Re: [LSF/MM/BPF BoF] BoF for Zoned Storage

Himanshu Madhani <himanshu.madhani@xxxxxxxxxx> · Thu, 3 Mar 2022 16:12:58 +0000

> On Mar 2, 2022, at 10:29 PM, Javier González <javier@xxxxxxxxxxx> wrote:
> 
> On 03.03.2022 06:32, Javier González wrote:
>> 
>>> On 3 Mar 2022, at 04.24, Luis Chamberlain <mcgrof@xxxxxxxxxx> wrote:
>>> 
>>> Thinking proactively about LSFMM, regarding just Zone storage..
>>> 
>>> I'd like to propose a BoF for Zoned Storage. The point of it is
>>> to address the existing point points we have and take advantage of
>>> having folks in the room we can likely settle on things faster which
>>> otherwise would take years.
>>> 
>>> I'll throw at least one topic out:
>>> 
>>> * Raw access for zone append for microbenchmarks:
>>>     - are we really happy with the status quo?
>>>   - if not what outlets do we have?
>>> 
>>> I think the nvme passthrogh stuff deserves it's own shared
>>> discussion though and should not make it part of the BoF.
>>> 
>>> Luis
>> 
>> Thanks for proposing this, Luis.
>> 
>> I’d like to join this discussion too.
>> 
>> Thanks,
>> Javier
> 
> Let me expand a bit on this. There is one topic that I would like to
> cover in this session:
> 
>  - PO2 zone sizes
>      In the past weeks we have been talking to Damien and Matias around
>      the constraint that we currently have for PO2 zone sizes. While
>      this has not been an issue for SMR HDDs, the gap that ZNS
>      introduces between zone capacity and zone size causes holes in the
>      address space. This unmapped LBA space has been the topic of
>      discussion with several ZNS adopters.
> 
>      One of the things to note here is that even if the zone size is a
>      PO2, the zone capacity is typically not. This means that even when
>      we can use shifts to move around zones, the actual data placement
>      algorithms need to deal with arbitrary sizes.

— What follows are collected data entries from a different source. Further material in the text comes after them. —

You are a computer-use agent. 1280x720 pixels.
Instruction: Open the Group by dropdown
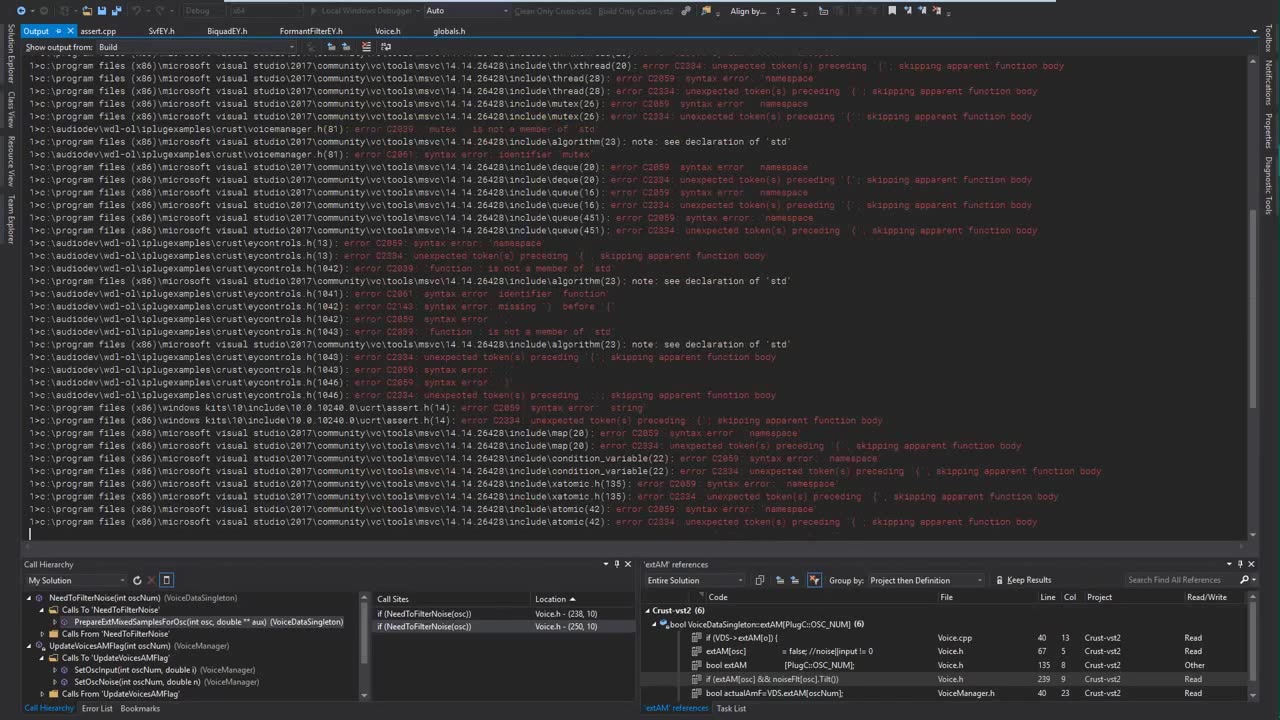925,580
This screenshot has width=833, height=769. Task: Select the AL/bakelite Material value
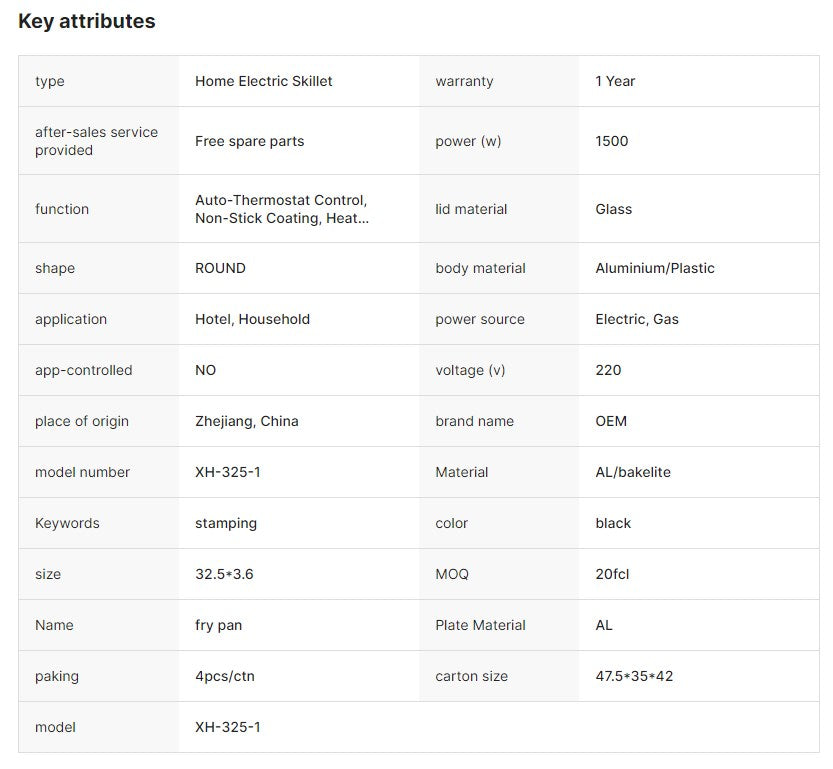click(633, 472)
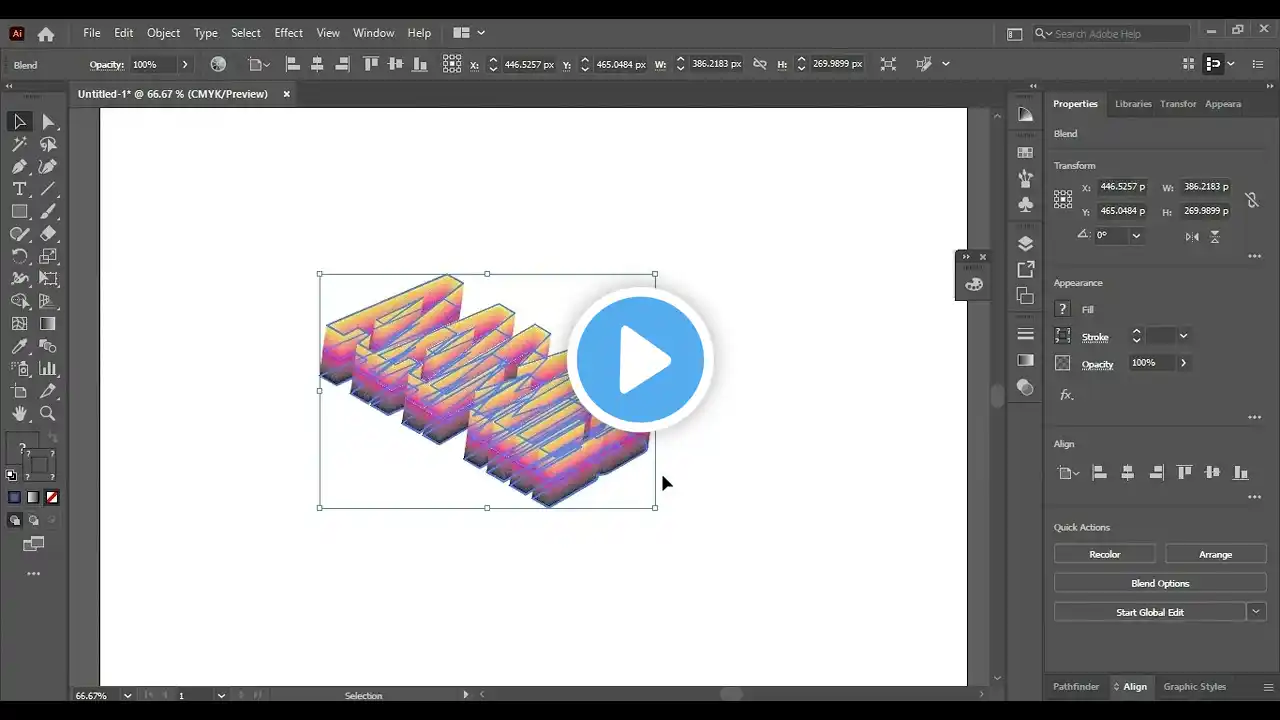Toggle the constrain width and height proportions link
The image size is (1280, 720).
[x=1253, y=200]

So at the end of the
>      day applications that use a contiguous address space - like in a
>      conventional block device -, will have to deal with this.
> 
>      Since chunk_sectors is no longer required to be a PO2, we have
>      started the work in removing this constraint. We are working in 2
>      phases:
> 
>        1. Add an emulation layer in NVMe driver to simulate PO2 devices
> 	when the HW presents a zone_capacity = zone_size. This is a
> 	product of one of Damien's early concerns about supporting
> 	existing applications and FSs that work under the PO2
> 	assumption. We will post these patches in the next few days.
> 
>        2. Remove the PO2 constraint from the block layer and add
> 	support for arbitrary zone support in btrfs. This will allow the
> 	raw block device to be present for arbitrary zone sizes (and
> 	capacities) and btrfs will be able to use it natively.
> 
> 	For completeness, F2FS works natively in PO2 zone sizes, so we
> 	will not do work here for now, as the changes will not bring any
> 	benefit. For F2FS, the emulation layer will help use devices
> 	that do not have PO2 zone sizes.
> 
>     We are working towards having at least a RFC of (2) before LSF/MM.
>     Since this is a topic that involves several parties across the
>     stack, I believe that a F2F conversation will help laying the path
>     forward.
> 
> Thanks,
> Javier
> 

I am working on Zoned storage for some time as well. I would like to be part of this discussion as well. 

Thanks! 

--
Himanshu Madhani	 Oracle Linux Engineering